◎イランは進行中のイエメン内戦でサウジアラビア連合軍と戦っているイスラム原理主義組織フーシや、レバノンのヒズボラなどに兵器を提供している。
米国とイランは2018年に崩壊したイラン核合意の再開に向けた交渉を11月29日に再開する。
米ドナルド・トランプ前大統領は2018年に合意から撤退し、イランに厳しい経済制裁を科した。これにより、米国はイランの外国資産数十億ドルを凍結し、イランの原油、天然ガス、石油化学製品に対する投資を禁止した。しかし、イランは制裁発動後も中国に原油を輸出し続けている。
イラン核合意は3.67%以上のウラン濃縮を禁止している。しかし、イランは濃縮度を60%以上に引き上げ、高濃縮ウランの生産を推し進めている。
<ウラン(U-235)の濃縮度>
・0.7%:標準
・2~5%:原子炉燃料(軽水炉用)
・3.67%以下:イラン核合意の規定値
・20%以上:高濃縮ウラン
・90%以上:核兵器用
イラン核合意は核開発の制限と引き換えにイランに経済的なインセンティブを約束し、核兵器の開発を防ぐことを目的としている。イランは進行中のウラン濃縮は兵器ではなく民間のプロジェクトに利用するものと主張しているが、西側諸国はこの主張を却下し、イスラエルは米国にイランを激しく打ち負かすよう要請した。

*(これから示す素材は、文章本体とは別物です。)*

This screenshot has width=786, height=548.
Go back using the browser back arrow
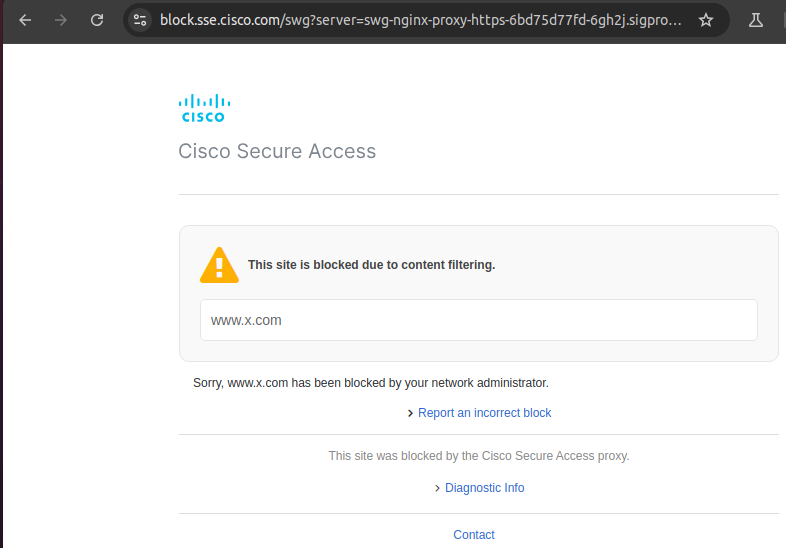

しかし、イスラエルの元国防相、モシェ・ヤアロン氏は先日、「米国の核合意撤退は、この地域における主な間違いのひとつ」と指摘した。「恐らく、撤退は最悪の選択でした。今、イラン人は撤退と経済制裁を理由に核開発を強化しています」
トランプ前大統領は当時、主要な同盟国であるイスラエルのベンヤミン・ネタニヤフ首相の要請などに基づき、合意から撤退したうえでイランに厳しい経済制裁を科した。イランは2015年の核合意締結後も核開発を進めていたと信じられている。
一部の専門家は、イランがウラン備蓄を放棄したとしても、核開発のノウハウを奪うことはできず、この地域におけるイランの影響力は保たれると指摘した。
イランは進行中のイエメン内戦でサウジアラビア連合軍と戦っているイスラム原理主義組織フーシや、レバノンのヒズボラなどに兵器を提供している。
交渉のカギを握る反米強硬派のエブラヒーム・ライシ大統領は交渉再開に先立ち、米国に海外資産100億ドルの凍結と経済制裁を解除するよう要求した。ライシ大統領はアヤトラ・アリ・ハメネイ最高指導者の「傀儡」であり、今年6月の就任演説で米国の制裁を解除するためにあらゆることをするとハメネイ氏に誓った。
一方、ジョー・バイデン大統領と担当チームは交渉の失敗に備え、この1カ月の間に主要な同盟国との会議を開催した。米国の担当チームは29日に再開するウィーンの交渉に仲介者を通して参加する。
米国のロブ・マレー首席交渉官は26日に放送されたインタビューの中で、「交渉が前進する兆候は見られない」と語った。バイデン大統領はイランが核開発を放棄すると約束すれば、経済制裁の緩和に向けた「交渉」に応じると述べている。
イスラエルの国家安全保障研究所の上級研究員であるヨエル・グザンスキー氏はAP通信の取材に対し、「私は安心しています」と語った。「イランは忍耐と決意を示しました。米国は忍耐を示さないでしょう。致命的なイエメン内戦を終結させたいバイデン大統領は忍耐を示さないでしょう。ありがとうございます」
イスラエルは公には認めていないが、この地域で唯一の核武装国と信じられており、イランを最大の敵と見なしている。極めて保守的なナフタリ・ベネット首相はバイデン大統領と衝突しないよう注意を払ってきた。しかし、ベネット首相はネタニヤフ前首相と同じ考えの持ち主であり、必要に応じて一方的な行動を取るよう米国に求めている。
ベネット首相は28日、「イランに対する制裁の解除と核開発の推進を承認しようとする米国の動きに混乱している」と語った。
一方、核合意の参加国である中国とロシアも、交渉失敗の可能性が高まっていることに危機感を抱いている可能性がある。両国を含む中央アジア諸国は地域のテロリストを支援するイランの核武装を恐れている。
交渉が長引くと米国は新たな制裁を発動する可能性がある。一部の専門家はイスラエルの軍事介入もあり得ると指摘した。
イランの通貨は経済制裁の影響で暴落し、インフレはさらに加速し、国民の預金は紙屑になった。